遠藤周作と同じく、大学時代にハマった小説家の一人で、「氷点」「道ありき」「この土の器をも」などを読んだ。
その中でも「塩狩峠」は、1966年4月から約2年半かけて月刊雑誌「信徒の友」に連載された小説だ。
あらすじ
大勢の乗客の命を救うため、雪の塩狩峠で自らの命を犠牲にした若き鉄道員の愛と信仰に貫かれた生涯を描き、人間存在の意味を問う。
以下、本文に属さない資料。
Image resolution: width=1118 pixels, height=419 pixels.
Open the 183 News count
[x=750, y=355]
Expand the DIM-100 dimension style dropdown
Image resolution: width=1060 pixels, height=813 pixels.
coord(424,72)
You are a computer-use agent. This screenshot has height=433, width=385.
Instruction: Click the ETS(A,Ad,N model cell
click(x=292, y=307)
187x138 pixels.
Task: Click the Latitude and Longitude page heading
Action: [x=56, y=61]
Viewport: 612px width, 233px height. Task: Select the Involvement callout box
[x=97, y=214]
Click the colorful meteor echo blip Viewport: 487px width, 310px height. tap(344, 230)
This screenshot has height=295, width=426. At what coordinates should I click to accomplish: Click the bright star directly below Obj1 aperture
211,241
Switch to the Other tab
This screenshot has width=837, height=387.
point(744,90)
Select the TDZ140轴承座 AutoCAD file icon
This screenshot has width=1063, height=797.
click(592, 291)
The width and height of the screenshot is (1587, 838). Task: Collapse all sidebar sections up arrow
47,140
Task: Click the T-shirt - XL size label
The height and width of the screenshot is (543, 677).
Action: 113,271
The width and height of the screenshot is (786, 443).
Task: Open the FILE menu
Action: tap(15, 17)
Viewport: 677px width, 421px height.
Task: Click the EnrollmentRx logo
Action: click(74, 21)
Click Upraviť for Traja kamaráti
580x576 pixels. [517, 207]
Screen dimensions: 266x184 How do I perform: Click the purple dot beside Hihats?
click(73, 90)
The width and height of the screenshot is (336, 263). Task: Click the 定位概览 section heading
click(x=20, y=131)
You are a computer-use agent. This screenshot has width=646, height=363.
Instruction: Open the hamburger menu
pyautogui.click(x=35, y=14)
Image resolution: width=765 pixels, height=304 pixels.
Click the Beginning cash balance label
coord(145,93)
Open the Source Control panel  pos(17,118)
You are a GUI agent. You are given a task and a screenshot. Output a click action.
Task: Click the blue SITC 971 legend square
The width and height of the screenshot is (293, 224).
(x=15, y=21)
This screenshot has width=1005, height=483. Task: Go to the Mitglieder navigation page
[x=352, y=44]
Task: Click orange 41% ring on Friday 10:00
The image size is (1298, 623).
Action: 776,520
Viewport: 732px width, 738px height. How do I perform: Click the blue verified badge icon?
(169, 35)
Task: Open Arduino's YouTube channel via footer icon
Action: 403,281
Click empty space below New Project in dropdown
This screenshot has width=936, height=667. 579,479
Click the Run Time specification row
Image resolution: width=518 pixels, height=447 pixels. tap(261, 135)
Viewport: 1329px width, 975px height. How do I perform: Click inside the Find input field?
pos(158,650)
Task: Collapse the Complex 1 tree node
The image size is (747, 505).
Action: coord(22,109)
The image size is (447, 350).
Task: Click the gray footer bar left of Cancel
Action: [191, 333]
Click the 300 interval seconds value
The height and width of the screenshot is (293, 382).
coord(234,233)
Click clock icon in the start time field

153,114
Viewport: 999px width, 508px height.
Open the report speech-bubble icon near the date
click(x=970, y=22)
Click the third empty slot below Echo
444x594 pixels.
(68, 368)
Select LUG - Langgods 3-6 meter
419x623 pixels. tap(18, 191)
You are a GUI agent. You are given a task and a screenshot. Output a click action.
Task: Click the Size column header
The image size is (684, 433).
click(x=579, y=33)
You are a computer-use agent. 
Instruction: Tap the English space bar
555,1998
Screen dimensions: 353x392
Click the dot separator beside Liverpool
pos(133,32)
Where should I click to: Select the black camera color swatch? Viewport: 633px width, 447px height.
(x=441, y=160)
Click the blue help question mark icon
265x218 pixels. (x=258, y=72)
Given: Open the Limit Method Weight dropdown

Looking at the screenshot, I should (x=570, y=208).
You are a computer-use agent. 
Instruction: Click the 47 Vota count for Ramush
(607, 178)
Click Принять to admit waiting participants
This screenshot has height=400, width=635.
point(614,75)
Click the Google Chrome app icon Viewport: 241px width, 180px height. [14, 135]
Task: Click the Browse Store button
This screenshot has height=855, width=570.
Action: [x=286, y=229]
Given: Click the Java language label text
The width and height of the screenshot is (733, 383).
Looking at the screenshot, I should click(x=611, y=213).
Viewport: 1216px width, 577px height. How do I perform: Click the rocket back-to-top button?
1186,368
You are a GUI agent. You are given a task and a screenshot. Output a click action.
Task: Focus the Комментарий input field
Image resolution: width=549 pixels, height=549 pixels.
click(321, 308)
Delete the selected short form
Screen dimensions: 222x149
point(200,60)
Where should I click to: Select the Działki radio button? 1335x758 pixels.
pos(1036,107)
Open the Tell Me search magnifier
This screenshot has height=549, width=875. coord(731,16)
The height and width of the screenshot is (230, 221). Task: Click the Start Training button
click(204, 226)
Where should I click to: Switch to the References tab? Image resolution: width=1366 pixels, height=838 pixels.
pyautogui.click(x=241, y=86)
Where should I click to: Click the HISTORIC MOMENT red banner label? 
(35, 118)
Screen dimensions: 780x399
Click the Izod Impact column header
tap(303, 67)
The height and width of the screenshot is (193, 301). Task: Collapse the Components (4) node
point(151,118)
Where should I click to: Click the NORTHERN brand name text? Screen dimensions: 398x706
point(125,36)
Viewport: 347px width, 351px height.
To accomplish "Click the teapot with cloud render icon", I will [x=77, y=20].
結納のため、札幌に向った鉄道職員永野信夫の乗った列車は、塩狩峠の頂上にさしかかった時、突然客車が離れて暴走し始めた。声もなく恐怖に怯える乗客。信夫は飛びつくようにハンドブレーキに手をかけた……。明治末年、北海道旭川の塩狩峠で、自らを犠牲にして大勢の乗客の命を救った一青年の、愛と信仰に貫かれた生涯を描き、生きることの意味を問う長編小説。
1909年に実際に起こった鉄道事故で殉職(暴走する鉄道を停止させる為に自らの体を犠牲にした)した職員、長野政雄がモデルとして描かれているのだという。
わたしはクリスチャンではない。
しかしプロテスタントの大学であったため、「神とはなにか」について考えることは多くなった。
三浦綾子の「塩狩峠」は、主人公がキリスト教の精神に目覚めていく過程の描写がリアルだと思う。人間の罪や苦悩が繊細に描かれており、クリスチャンではなくとも、むしろクリスチャンではないからこそ読み応えがあると感じている。
信夫自身の生き方、人の愛し方を見ていると、自分自身の傲慢さや思い上がりに気づく。
何かを信じるということ、心の持ち方について考えたいときに読みたくなる、今なお色あせない名著だ。